Now let us deploy this same model with a real passage of time and marks of this changing time included within it. A history-conscious human being knows, reads and thinks about all the wars in history. Now he knows that he cannot win all wars, and if he goes to war intermittently and endlessly, eventually it may bring death to himself. And so he does go into war in some cases and share some objects with friends in some other cases. So, it becomes a story of war in some cases, and communion and friendship in some other cases. This is a self-conscious story, because it is self-consciousness that goes above and beyond war and talks back on history.

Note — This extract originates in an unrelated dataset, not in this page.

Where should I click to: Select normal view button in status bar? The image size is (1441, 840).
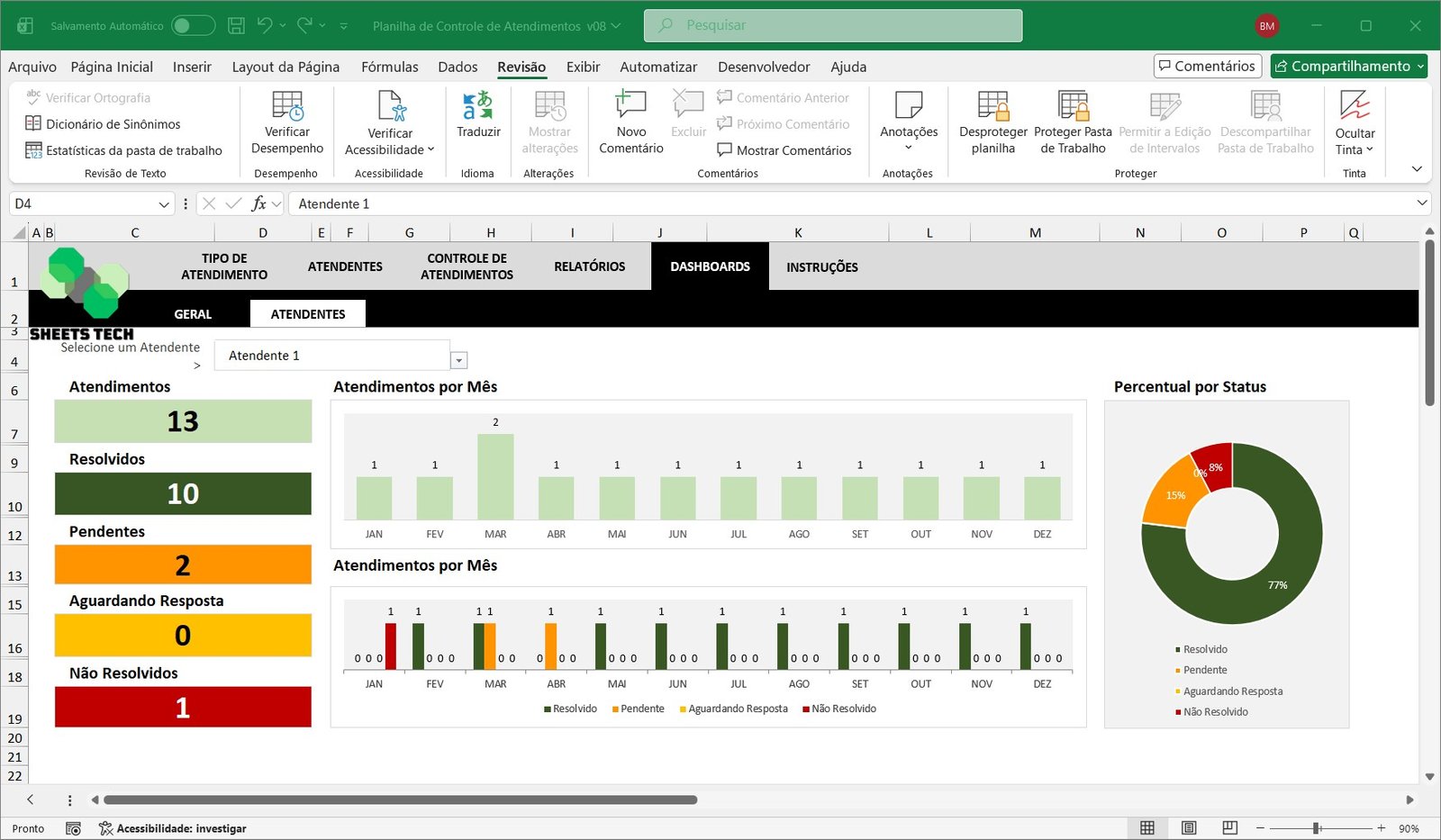click(1147, 828)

Maybe GPL is just such a ploy by which slave wants to end the process of endless war. He wants to create a space beyond all wars, a space where ‘my right’ and ‘other’s right’ can peacefully coexist. The unlimited nature of desire from Hegel’s phenomenology of spirit, here gets curbed into a limited desire. Maybe slave has learned from experience that the endless struggle of acquiring ‘my property’ has got a sense of limit attached with it. He has realized that this endless desire is self-defeating, and so, he decides not to go on acquiring ‘my property’ endlessly. An endless pursuing of ‘my property’ is bound to lead to wars, because everyone goes on pursuing the same desire, and one or other of these wars is going to bring slave’s own annihilation. So, now, slave, with a consciousness changing with time and history, tries to create a space beyond wars of ‘my property’. None of the ideas here is new, we have got it proclaimed by so many people in so many ages. But, for the first time, GPL gives a weapon in the hand of slave to end all wars, not just in terms of theory, but in terms of real existence, in terms of a friendship between the two entities: ‘self’s property’ and ‘other’s property’: two real entities operating on the plane of real socio-economic space are now coming into a relation of friendship. And so, maybe GPL is generating a new kind of phenomenology of spirit, not in terms of war, but in terms of an overdetermination between war and friendship, where private right, the space of war, and community right, the space of friendship, start to coexist and overdetermine. At last we get a phenomenology free from the prejudices of war.

In chapter two we wrote down our project of exemplifying the philosophical possibility of going from supplements to text to context, in the reverse direction to the one depicted in Derrida’s theory of deconstruction. We said, GPL is an example of that, how it becomes possible, by bringing in the two concepts of ‘differend’ and ‘deconstruction’ together. And at last, that example is complete. The differend, in case of GPL, resided in the fact that in taking away the primitive FLOSS, the rules of capital and market were committing no ‘wrong’ in any legal sense. So, there was no ‘injustice’. But there was, the hackers, the activists of primitive FLOSS, were all experiencing the pain of this injustice. Now, it was the turn of GPL to deconstruct the very discourse of property, market, law, and state. GPL deconstructed this whole discourse in such a way that the age-old categories of property, market, law, and state, were all transformed from within. And this was all legal, and so, protected by the very institution of state. And hence, no one can take it away any more, and in fact, more than that, this regenerates the FLOSS tradition in such a way that, by this very legal framework of the institution of state, this tradition can go on accumulating, the details of which we will take up in the next chapter.